Newt Gingrich is finished. His only victories have been in Georgia and in neighboring South Carolina. His failure to take Tennessee shows that he’s not even a regional candidate and his southern strategy failed. He’ll probably win in Alabama, and might surprise in Mississippi but there probably won’t be any more victories in line for the former Speaker of the House. He finished dead last in many states, and his long, rambling, and Nixonian speech after winning Georgia didn’t help him either. He doesn’t sound like a man that wants to be President. Instead he sounds like a man who’s running out of spite to punish his enemies, real or perceived.
Former Senator Santorum kept himself in the race as the anti Romney candidate with his victories in Oklahoma, Tennessee, and North Dakota. There are those who don’t want to hear it but without a victory in Ohio Santorum can’t really claim a victory. His victories in Oklahoma and Tennessee, both Bible belt states, we’re carried by evangelical voters many of whom were casting a protest vote against a Mormon candidate. The evangelical vote is important but it’s not enough. Santorum hurt himself with his comments that he wanted to throw up when he heard JFK’s speech on separation of church and state, and his denouncement of college education as snobbery.

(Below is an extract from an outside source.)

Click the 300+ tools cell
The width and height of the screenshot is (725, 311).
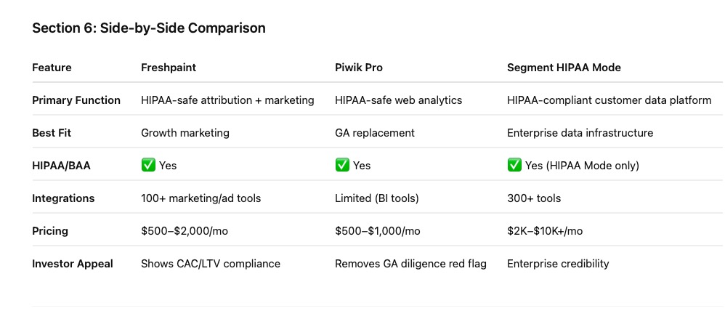click(x=534, y=198)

He took the bait that the Democrats left out there on the contraception mandate so that his talk of economic issues was overshadowed. He needs to learn a lesson from Governor Romney: stay on message. When you fight on the Democrats ground you’ll lose. His inability to win women voters and Catholic voters is going to continue to haunt him through the rest of the primaries. Unless he finds a way to cut into Romney’s coalition he’s going to come in second. It also hurts him that he is the Republican that Democrats most want to see nominated. The Democrats have visions of 1964 dancing in their heads if Santorum is the nominee. That’s probably not a fair calculation but it would probably be harder for him to win against President Obama.

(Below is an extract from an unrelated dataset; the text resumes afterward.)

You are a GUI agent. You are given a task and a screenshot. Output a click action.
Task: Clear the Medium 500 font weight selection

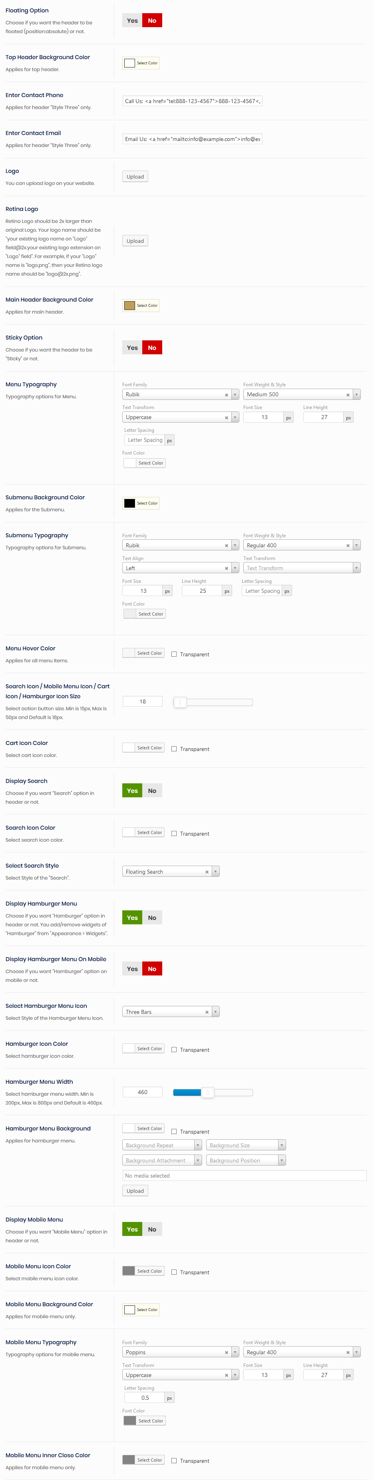tap(348, 395)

Let’s not forget Ron Paul. The eccentric little congressman didn’t win any states, as expected. His foreign policy views are the main thing holding him back. His naive dovish views on Iran and China are the main thing holding him back with the party, he probably would have won a few contests if he didn’t think that the Iranians were nice guys and that all of the troubles in the Middle East were being overblown by the Jews. The truth is, however, that Paul doesn’t care about the nomination. He knows that he’s not going to win it, and he’s fine with that. He is more interested in getting a platform at the convention and chipping in his two cents.
This remains a two man race. Gingrich and Paul will continue to take enough of the vote to allow Romney to score wins with a plurality of the vote instead of an outright majority, but victories are victories, and  the more Romney wins the closer he comes to becoming the nominee to take on President Obama. Santorum will continue to do well with social conservatives, and will win states in the Bible belt, but this won’t get him to the nomination.
Those hoping for a brokered convention are going to have their hopes dashed.The odds are pretty low that Romney will fall short of the 1100 delegates that he needs to secure the nomination. A brokered convention would be a disaster anyway. A candidate picked by the convention and not by the voters would only accentuate the anarchy in the GOP and would make the difficult task of defeating President Obama even more difficult.
Super Tuesday only reinforced what we already knew. Romney is in the lead, but evangelicals are wary of him. Gingrich and Santorum continue to split the vote between themselves, and while Romney keeps winning he hasn’t scored too many landslide wins. Romney will almost certainly be the nominee, but he needs to find someway to placate evangelicals and tea party activists if he wants a united Republican party behind him in November.